Libby put her hands flat on the table, and slowly said, "I know it's on the test. I've been studying for this test for the last three months. What I don't know, and what nobody seems to want to
tell me, is why we would ever need to know this."
Dora's cocked her head to one side and frowned at her, as though confused. "It's geology. You're a miner. You want to be a good miner, you learn geology. Duh."
Libby shook her head slowly, "No. I get that. I know that rocks are important to geology. I mean this -" She stabbed at the book in front of her, "this is stupid. Thirty-seven different types of rare minerals. Why would a miner ever need to know them? Why should I know their names? Why should I know their boiling points? Why should I care?"
"Because you like money." The dry cackle came from behind Libby, and she spun around to face Woody.

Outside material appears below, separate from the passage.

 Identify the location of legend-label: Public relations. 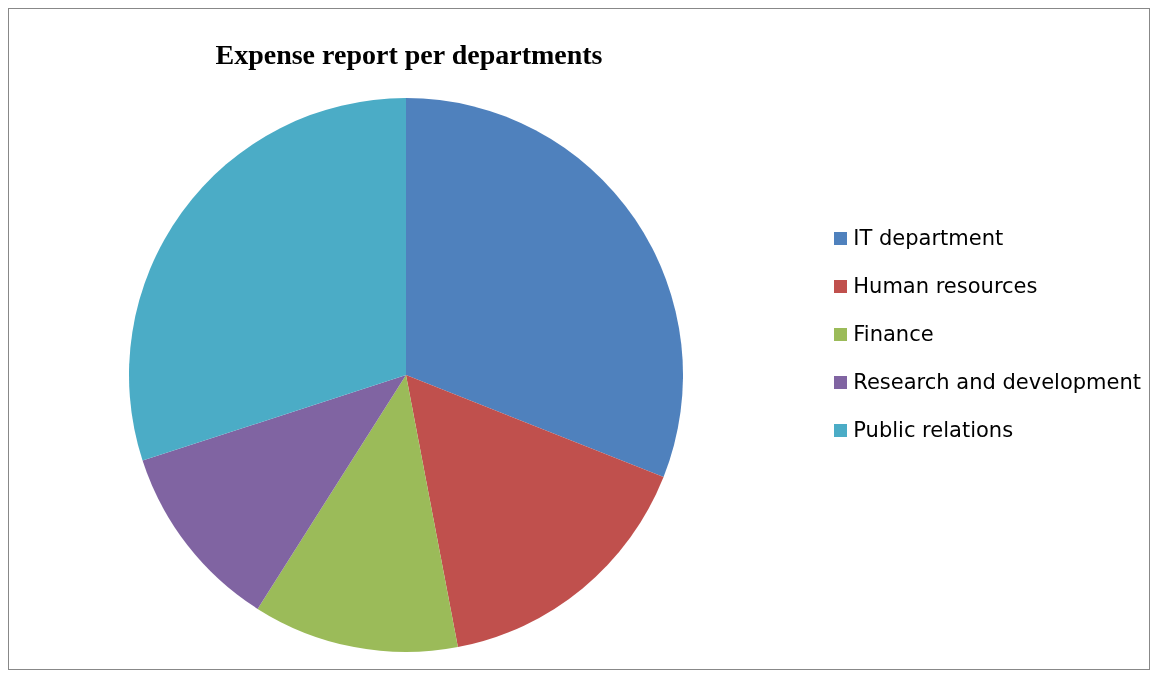
(934, 430).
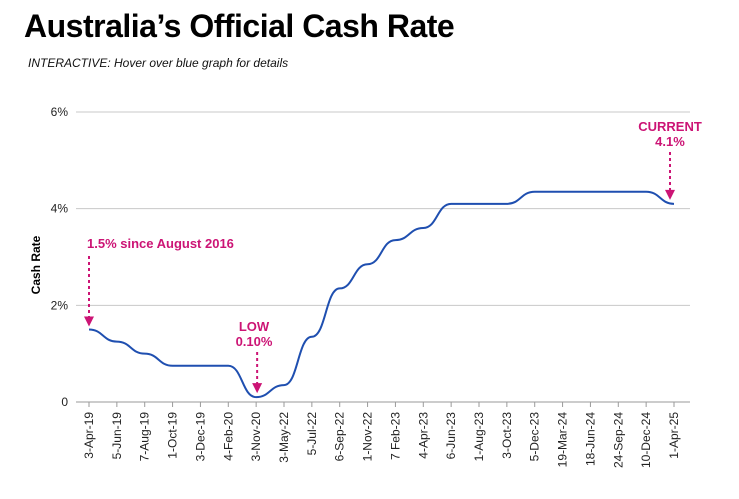  I want to click on x-tick-label: 3-Apr-19, so click(89, 436).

She stared at him for a moment, then asked, "What? I mean, why? Rare minerals are rare. Meaning, you don't see them. Most of these minerals have only been found on Earth. So what's the point in studying them?"
One side of his face curled up in a grin, "Rare don't mean you never see them. Rare means you see them . . . rarely."
Libby grabbed two fistfuls of hair again, "Exactly! So what's the point of studying them?"
Woody was sitting at the bar with his back to it, elbows resting on the rail behind him, "Because, Tumbler, if or when you do see 'em, you'll be gawpin' at something rare. Rarity's value. Value's money. Now, do you wanna be the dummy who threw away the golden goose because you wanted to get at it's iron eggs?"
Dora frowned at him, brows furrowing, "Wow. You really messed up that analogy."
Libby pointed at him, "Okay, no. I get it. Right. I learn about the stuff I'll never see, because if I do see them, I need to be able to recognize them, because they're worth a fortune!"
Dora nodded, "Yeah, that's one reason."
Libby turned to her and frowned, "Okay, what's another?"
Dora shrugged, "Well, it's cool. I mean, seriously, there's only so many different types of rock out there. Not as many as most people think." She started swirling her hands around each other as she stared in between them. "But you put them together, sometimes they react with each other, sometimes they crush each other, sometimes they just turn into something . . . " her hands opened as she kept staring at the air between them, "I dunno. Beautiful."